Freed by Lincoln’s Emancipation Proclamation in 1863, Julia subsequently earned her keep by serving white families in Missouri, Colorado, Wyoming and New Mexico—though mostly in the Denver area. Whatever she did not need for herself, Julia spent assisting poor families in her neighborhood. When her own resources were inadequate, she begged for food, fuel and clothing for the needy. One writer later called her a “one-person St. Vincent de Paul Society.” To avoid embarrassing the people she helped, Julia did most of her charitable work under cover of night through dark alleys.
Julia entered the Catholic Church at Sacred Heart Parish in Denver in 1880, and was an outstanding supporter of all that the parish had to offer. The Jesuits who ran the parish considered her the most enthusiastic promoter of devotion to the Sacred Heart of Jesus they had ever seen.

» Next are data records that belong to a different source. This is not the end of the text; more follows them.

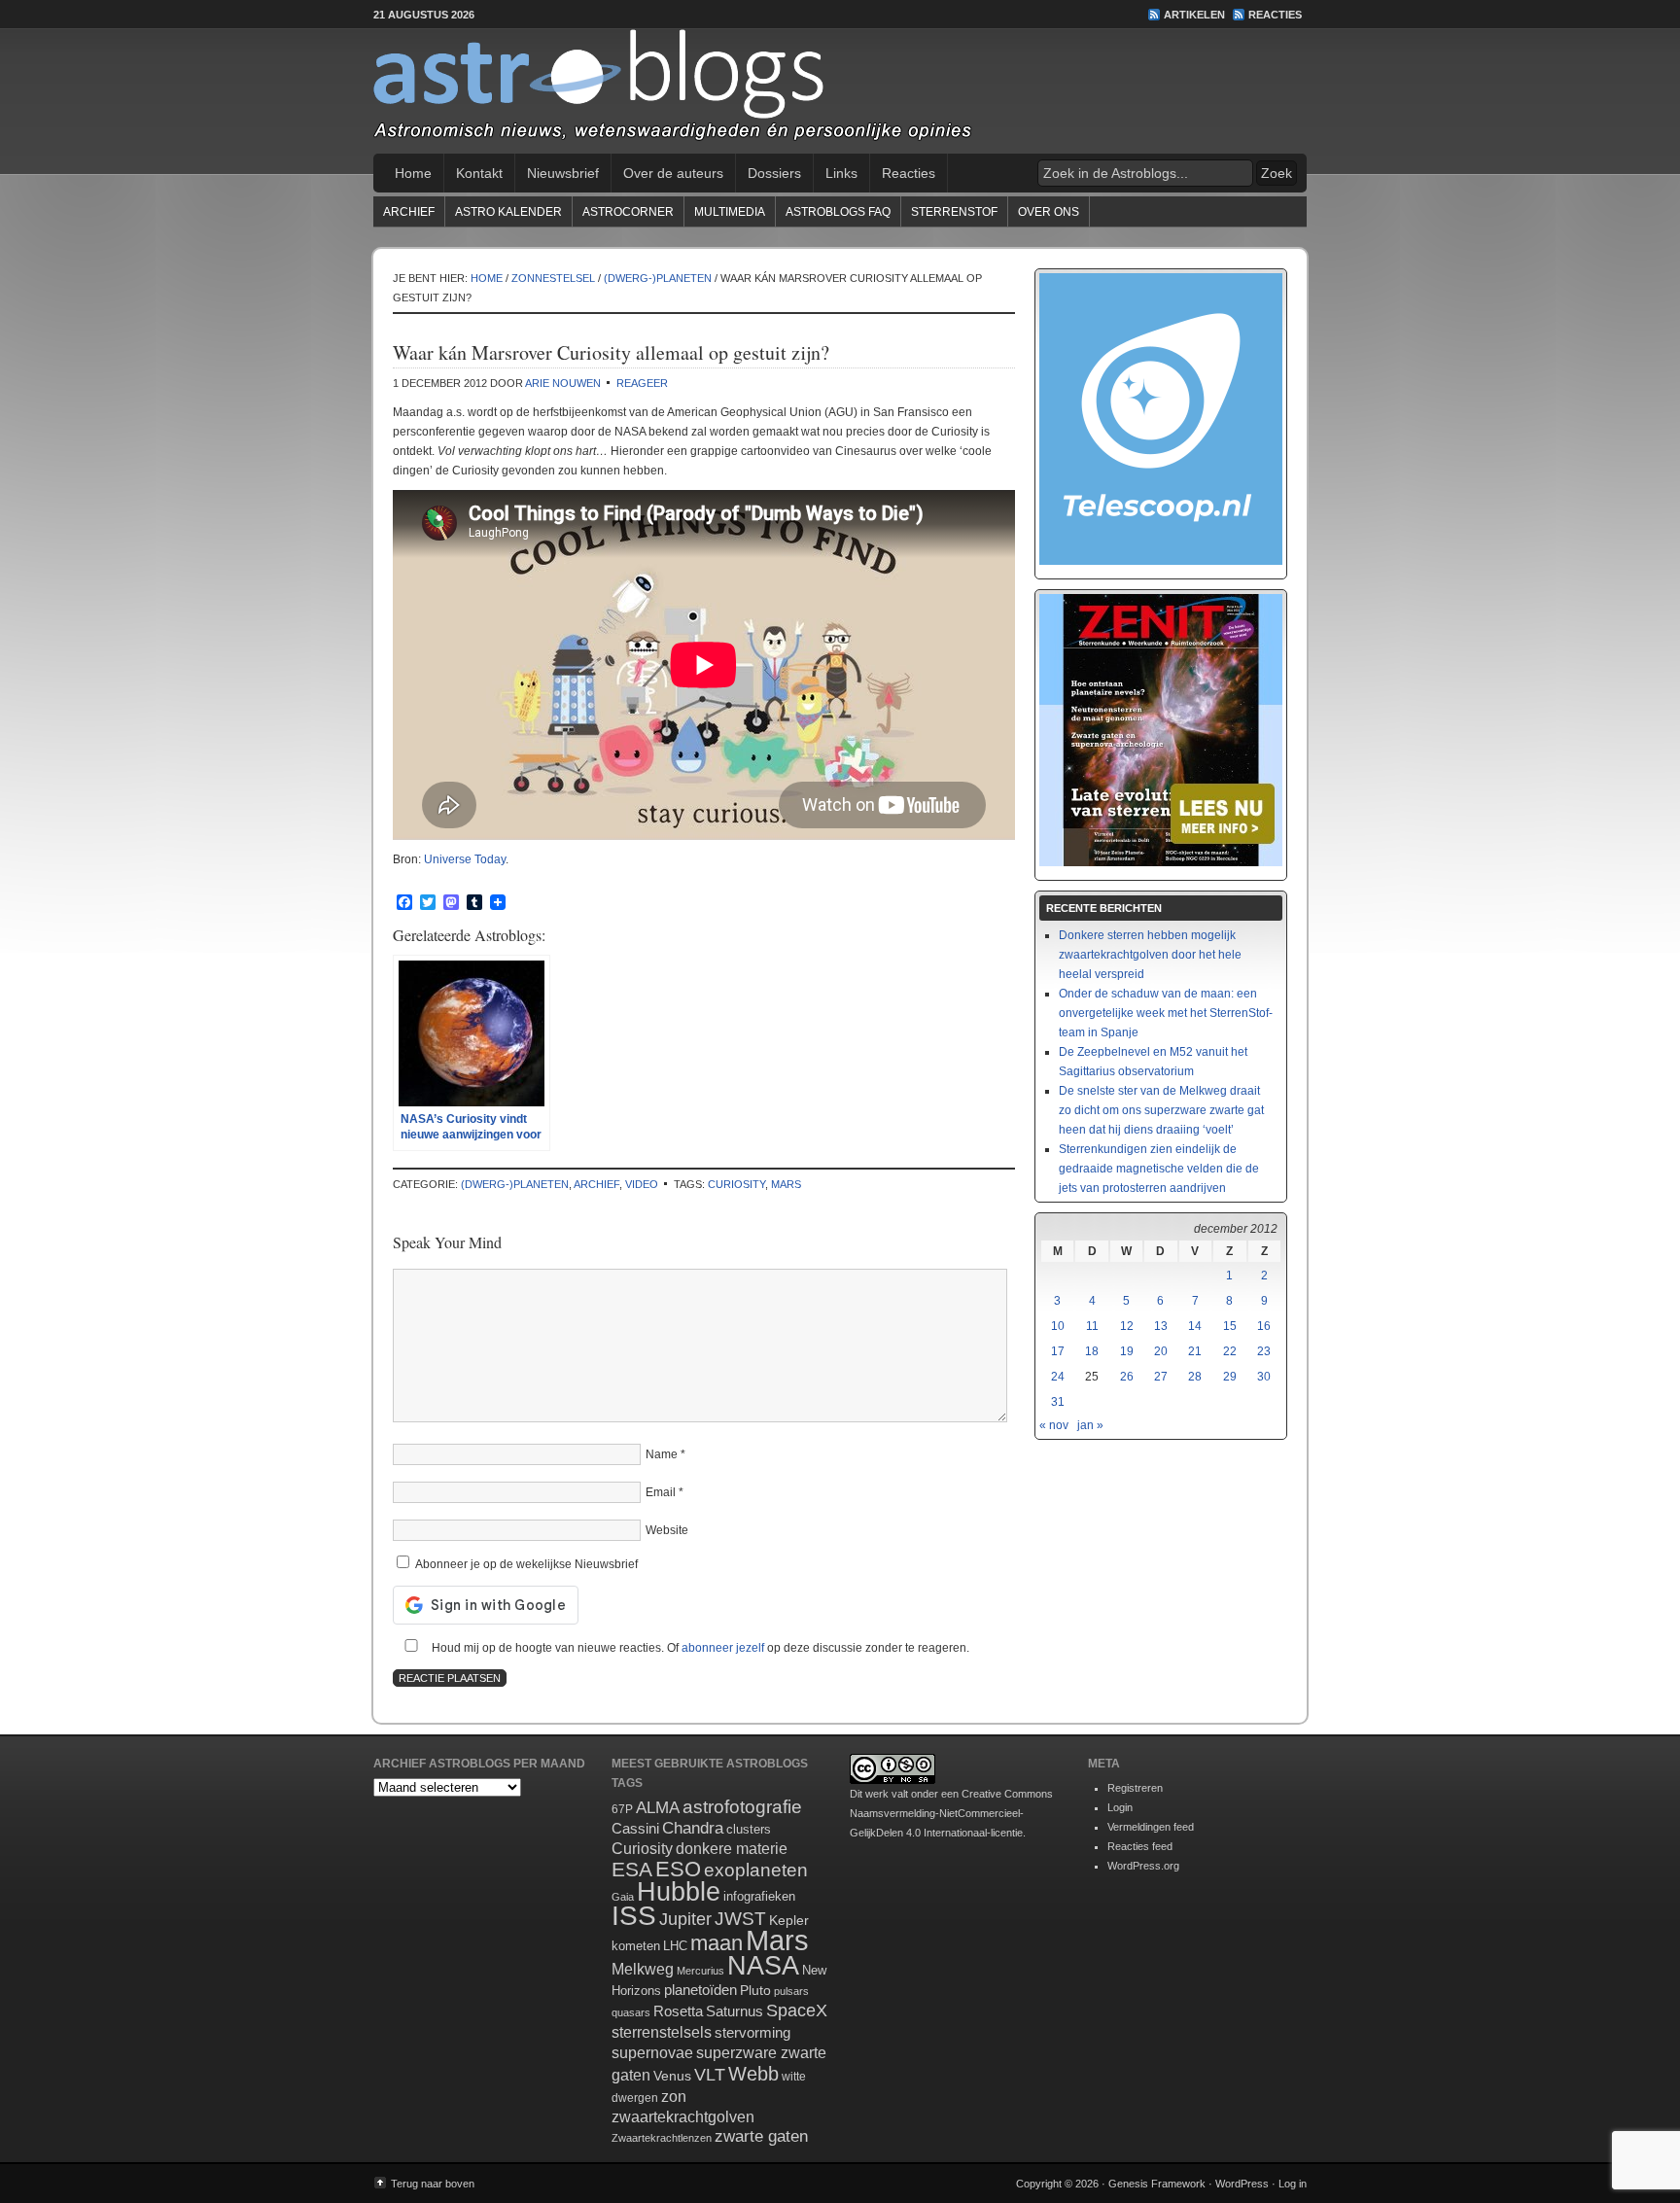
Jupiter (685, 1919)
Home (413, 173)
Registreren (1135, 1788)
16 (1264, 1326)
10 (1058, 1326)
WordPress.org (1143, 1865)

Every month she visited on foot every fire station in Denver and delivered literature of the Sacred Heart League to the firemen, Catholics and non-Catholics alike.
A daily communicant, Julia had a rich devotion to the Blessed Sacrament and the Blessed Virgin and continued her prayers while working and moving about. She joined the Secular Franciscan Order in 1901 and was active in it till her death in 1918.
As she lived in a boarding house, Julia’s body was laid out in church, and immediately many hundreds of people began filing pass her coffin to pay their grateful respect. She was buried in Mt. Olivet Cemetery (sect. 8, Block 7), and to this day many people have been asking that her cause be considered for canonization.